Using the MO diagram of "NO", calculate the bond order. Compare it to "NO"^(+)?

1 Answer
Aug 29, 2017

The MO diagram for "NO" is as follows (Miessler et al., Answer Key):

(The original was this; I added the orbital depictions and symmetry labels. For further discussion on the orbital energy ordering being "N"_2-like, see here and comments.)

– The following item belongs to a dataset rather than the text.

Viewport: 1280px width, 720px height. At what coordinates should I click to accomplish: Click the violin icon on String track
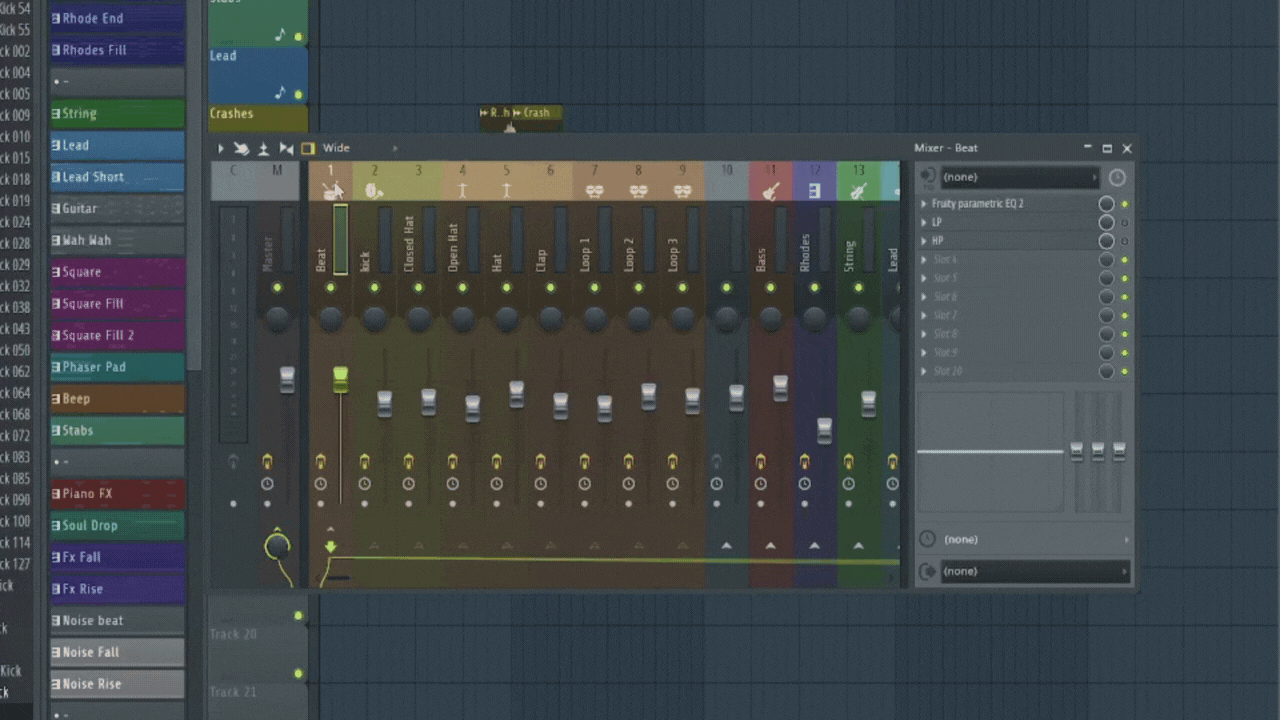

Quick overview of what the labels correspond to what MOs:

  • 1a_1 is the sigma_(2s) bonding MO.
  • 2a_1 is the sigma_(2s)^"*" antibonding MO.
  • 1b_1 is the pi_(2p_x) bonding MO.
  • 1b_2 is the pi_(2p_y) bonding MO.
  • 3a_1 is the sigma_(2p_z) bonding MO, but it's relatively nonbonding with respect to oxygen.
  • 2b_1 is the pi_(2p_x)^"*" antibonding MO.
  • 2b_2 is the pi_(2p_y)^"*" antibonding MO.
  • 4a_1 is the sigma_(2p_z)^"*" antibonding MO.

To obtain the bond order, look at the molecular orbitals formed and decide whether they are bonding or antibonding.

"BO" = 1/2 ("bonding e"^(-) - "antibonding e"^(-))

= 1/2[(2+2+2+2) - (2+1)]

= color(blue)(2.5)

And this should make sense because "NO"^(+) is isoelectronic with "CO", which has a bond order of 3. With one additional electron in an antibonding orbital (2b_2), the bond order decreases by 1/2 relative to "NO"^(+).

If paramagnetism occurs due to unpaired electrons, is "NO" paramagnetic or diamagnetic?